Item-finding records
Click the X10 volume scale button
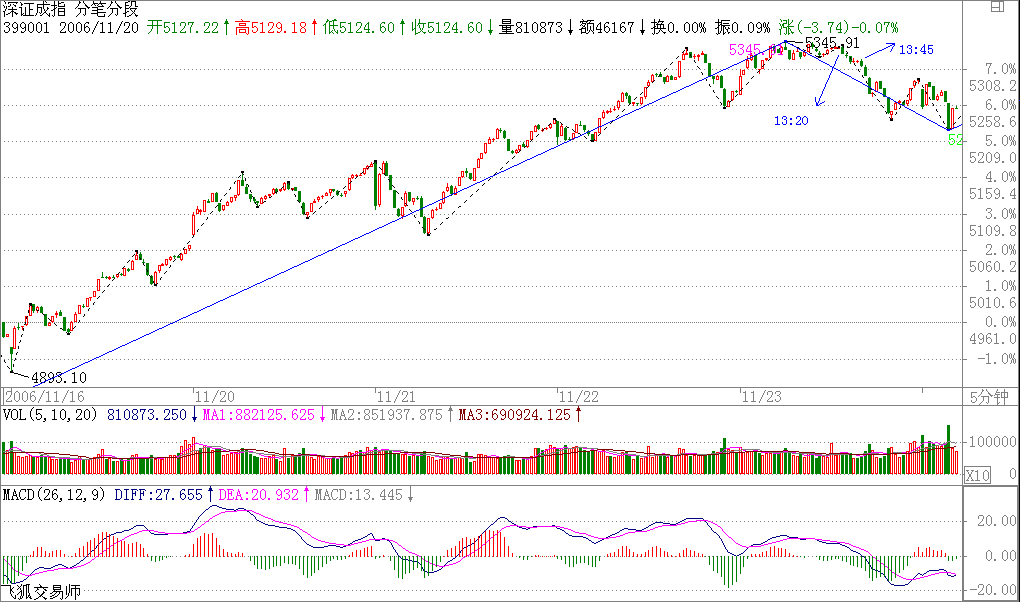(978, 477)
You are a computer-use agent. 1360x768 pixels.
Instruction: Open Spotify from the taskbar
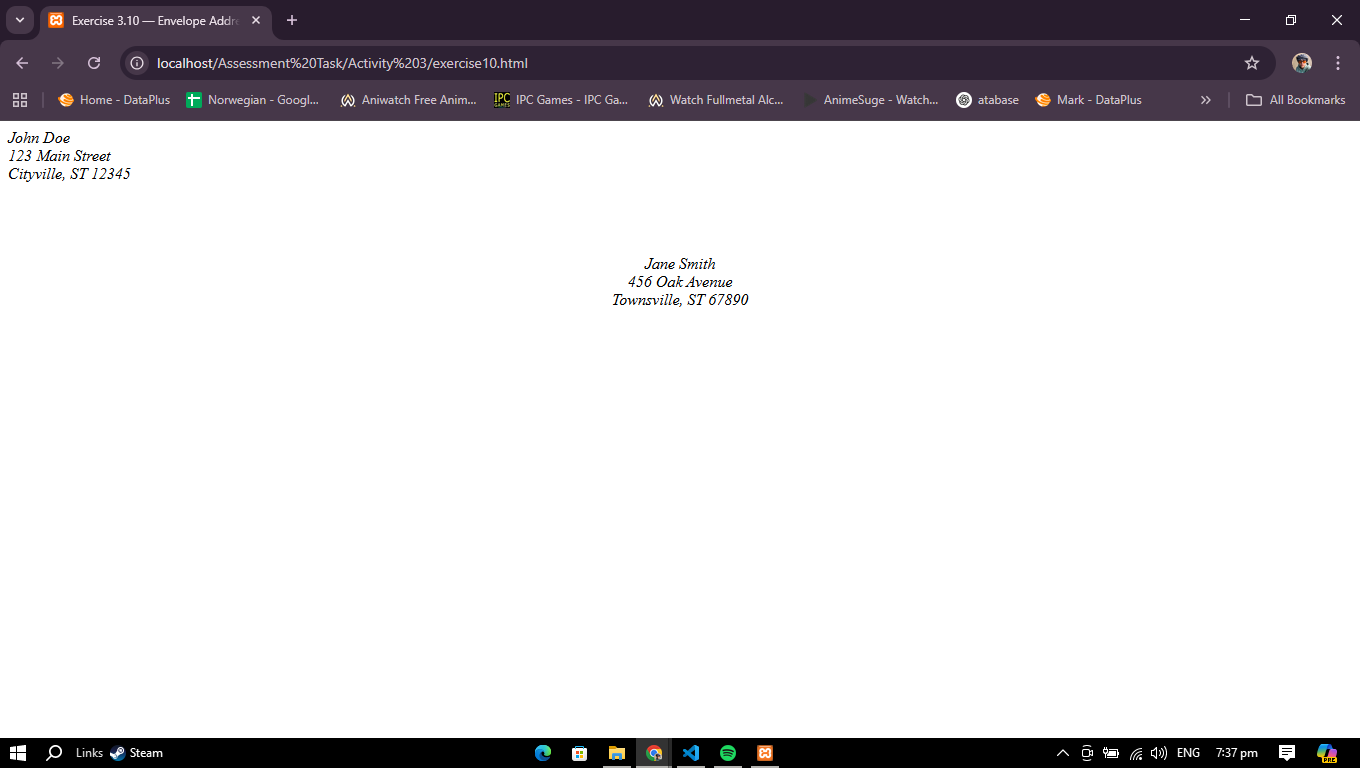click(x=728, y=753)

## Work to do
Turn all of the data above into a two-column CSV headed input and output, with one row for every answer: the text that goes with it under input and the answer itself under output. Quote each field, replace line breaks with spaces, and leave the pictures out.

## Complete response
input,output
"Click the X10 volume scale button","(978, 477)"
"You are a computer-use agent. 1360x768 pixels. Instruction: Open Spotify from the taskbar","click(x=728, y=753)"